The elephant tent, to which he had directed us, was a large green marquee, high and square and smelling very strongly of hay and elephant manure. There was a sharp rattle of chains as we approached, and lifting the flap we saw the hindlegs of one of the animals chained to a stake at the back of the tent. The legs were crossed in an amiable, almost human way, and from the interior came the sound of heavy blowing and munching. A dim storm lantern propped up on a bale of hay was the only light, and around it sat four men playing cards. For a moment I felt that I had walked into a Goya engraving. Deep shadows were over all the tent except in the little circle of light around the card-players who cast long exaggerated images up the walls of the tent like smoky flames rising sluggishly from a cauldron. The man with his back to us was sprawled backward, using the leg of one of the elephants as a shoulder-rest, while the trunk of the animal hung over between him and the others gently tearing hay from the improvised table. When this movement threatened to upset the cards one of the men prodded fiercely at the wandering trunk.

Beef cleared his throat noisily.

“—off,” said the man with his back to us.

The man facing us on the far side of the lantern scratching himself, began to re-deal the cards. There was silence for a while, broken only by the chewing of the elephants.

“Can you tell us,” broke in Beef at last, “where we could find Albert Stiles?”

The card-dealer stopped short at the question and looked up at us for the first time with a card suspended in his hand. In the yellow light his face was square and ugly, the long shadows running upward from his mouth to the corners of his eyebrows with a questioning slant. He appeared to be something of a hunchback, small and round, but with long, curved arms which stretched out like a pair of jointed fire-tongs. He watched us for a moment without speaking, a dead cigarette stub hanging from the corner of his lips, and then with a slight jerk of his head he indicated the far corner of the tent.

“ 'E's 'aving a kip be ind the 'ay,” he said briefly, and then returned to his dealing.

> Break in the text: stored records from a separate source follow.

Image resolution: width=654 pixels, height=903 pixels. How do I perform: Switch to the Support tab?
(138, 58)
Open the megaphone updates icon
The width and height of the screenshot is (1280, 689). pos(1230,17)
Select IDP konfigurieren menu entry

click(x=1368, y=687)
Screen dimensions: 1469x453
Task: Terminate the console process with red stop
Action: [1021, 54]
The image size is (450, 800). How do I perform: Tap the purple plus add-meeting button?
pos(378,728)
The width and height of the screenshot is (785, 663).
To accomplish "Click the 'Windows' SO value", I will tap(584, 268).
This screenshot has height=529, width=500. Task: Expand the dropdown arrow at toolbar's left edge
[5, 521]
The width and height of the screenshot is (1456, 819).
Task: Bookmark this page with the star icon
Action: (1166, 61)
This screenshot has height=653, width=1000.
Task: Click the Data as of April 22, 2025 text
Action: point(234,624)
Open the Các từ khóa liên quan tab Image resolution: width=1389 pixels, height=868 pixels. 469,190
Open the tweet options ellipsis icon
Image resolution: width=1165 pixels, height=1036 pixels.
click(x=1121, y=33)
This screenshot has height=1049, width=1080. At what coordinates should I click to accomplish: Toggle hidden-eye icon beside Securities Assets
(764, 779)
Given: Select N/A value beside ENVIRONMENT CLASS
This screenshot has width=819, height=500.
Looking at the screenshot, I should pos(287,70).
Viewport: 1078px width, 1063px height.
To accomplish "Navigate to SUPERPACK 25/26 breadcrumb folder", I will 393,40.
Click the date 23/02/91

The sandy-haired, broad-shouldered man on his right hand who sat cross-legged and shirtless on an upturned can picked up a piece of dirty sacking and tossed it towards the corner.

“Visitors to see you, Albert,” he shouted, and the four men went back to their game.

A long bony face, topped by an untidy thatch of yellow hair with which was mixed small pieces of hay, rose over the edge of the bales and stared at us. Albert Stiles looked at us sleepily with his mouth hanging slightly open.

“ 'Oo is it?” he said.

“Uncle William,” said Beef, moving forward into the light. “We got your letter.”

“Letter?” queried Albert drowsily.

“Yes,” I interrupted. “The one where you said you thought there was going to be a mur …”

Albert jumped to his feet and almost threw himself across the hay to us. “Let's talk outside,” he said breathlessly, and grabbing us both roughly he pushed us through the tent-flap into the open air.

“Why didn't you tell me you was coming?” he demanded
immediately. “Have you spoken to anyone else but me here?”

“Here, here,” said Beef, holding up one hand, “wait a minute. Let's get this straight. Did you or did you not write a letter to us saying there was going to be a murder here?”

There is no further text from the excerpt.